Roughing it paid off big time for the online small fry. Last year, Florist.com turned a $1 million dollar profit on $3 million dollars in sales. Benon's success stands in stark contrast to the fast rise and even faster failure of other, more high profile gifts sites such as Send.com, which bit the dust in January, a year after blowing $20 million dollars on a quirky ad campaign. "I knew the bubble was going to burst," says Benon. "I said, 'No, I'm going to keep it grassroots.' We take one baby step at a time. Only when the business proves itself to us will we spend the money to get bigger."

Dot-coms may be going down in flames every day, but a surprising group of web survivors is emerging unscathed: small business, the might mini-dots. With a handful of employees and annual sales of $5 million or less, these intrepid independents are doing what none of their venture capital-funded-brethren could: make real money online.

Who would have thought? After the rise of big dot-coms such as Amazon.com and the later arrival to the web of big retail chains such as Wal-Mart Stores Inc., a lot of experts predicted the Web giants would crush small businesses like bugs. Instead, it was other dot-coms - all playing high-stakes, get-big-fast games with multi-million dollar portal deals and TV ads - that got slammed.

Thousands of small businesses, flying under the radar, are turning modest but healthy profits. Already, the evidence is coming in. According to ActivMedia Research, 44% of companies with fewer than 10 employees turn a profit on their Web sales, compared with 26% of companies with 100 employees or more.

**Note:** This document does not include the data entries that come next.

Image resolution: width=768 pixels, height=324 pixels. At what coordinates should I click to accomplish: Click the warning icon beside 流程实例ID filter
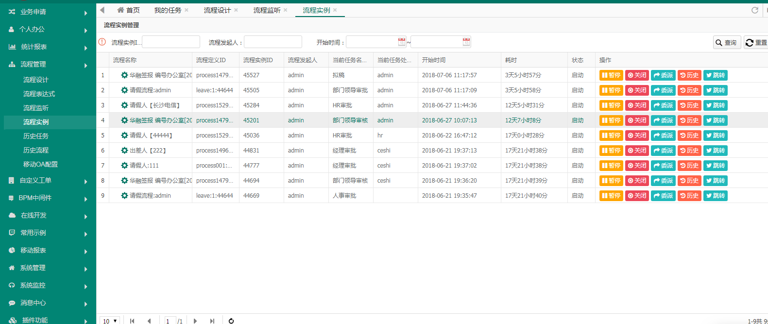pyautogui.click(x=102, y=42)
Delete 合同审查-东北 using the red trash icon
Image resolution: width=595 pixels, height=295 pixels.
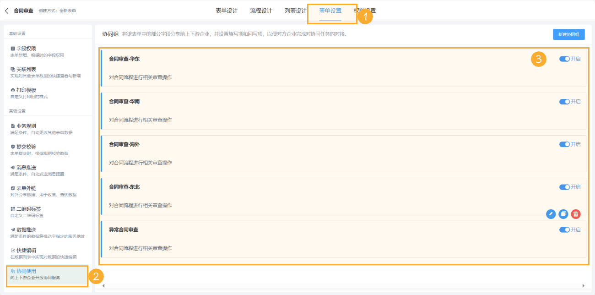coord(575,214)
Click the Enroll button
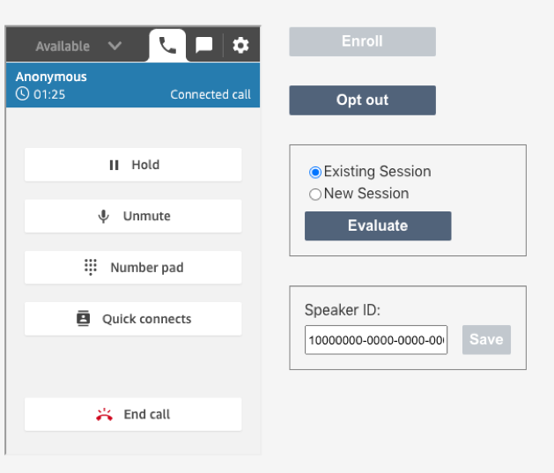This screenshot has height=473, width=554. (x=362, y=41)
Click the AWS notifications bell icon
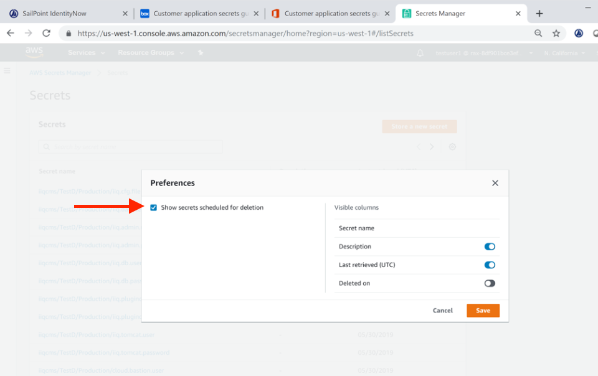Screen dimensions: 598x376 [x=420, y=53]
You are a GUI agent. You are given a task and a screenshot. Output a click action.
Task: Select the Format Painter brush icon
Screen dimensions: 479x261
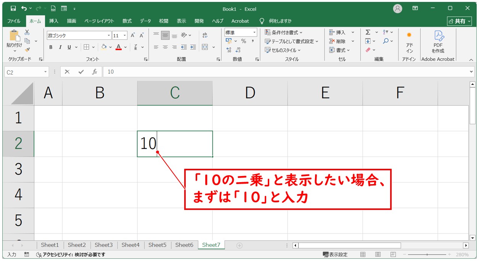click(27, 50)
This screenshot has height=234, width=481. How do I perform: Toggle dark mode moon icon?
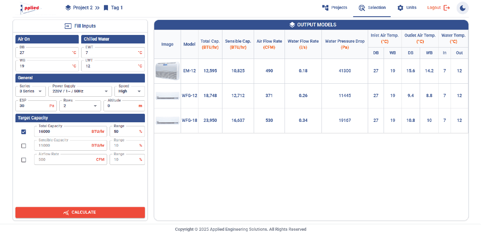(463, 8)
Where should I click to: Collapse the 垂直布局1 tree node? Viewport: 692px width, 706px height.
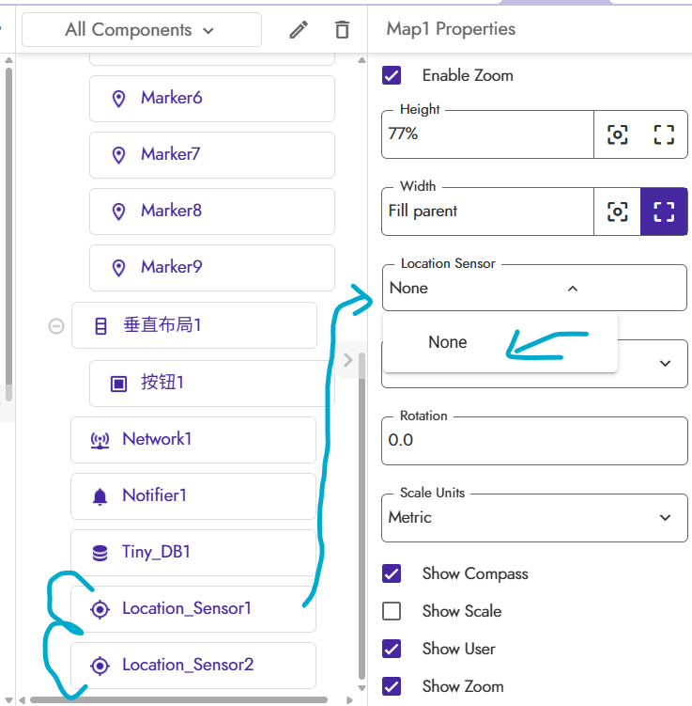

Unlike dot-coms with inexperienced executives, the mini-dots are succeeding by employing the same strategies that small-business owners have relied on for centuries: They're sticking to the niches they know well. They scrimp on expenses, forgoing expensive portal deals and using net resources, from email to customer-sharing arrangements, to save money. And they're branding together on the Web, presenting a bigger face to the online world. With it’s vast reach, the Internet can enhance any business that uses it properly.

Small companies are taking advantage of websites, e-mail and chat groups as new marketing channels for their businesses. And no online marketing channel has proved more effective than online auctions, pioneered by eBay in 1996. Besides spurring the formation of thousands of small businesses online, online auctions have given many small businesses a new outlet for their wares.

Finally, the Net has allowed far-flung small businesses to gang up and pool their resources against bigger and louder competition in ways they cant do in the physical world. For example, the American Booksellers Assn., which promotes independent bookstores, runs a program called BookSense.com that allow members to offer amenities only big chains could offer before, such as gift certificates good at any member store. Moreover, their online customers can order any book in print from their site, even if they don’t stock it themselves. Thus, Kerry Slattery, owner of Skylight Books on Los Angeles, partly credits the program for a higher than expected 15% rise in her store's sales in 2000 to $1 million dollars.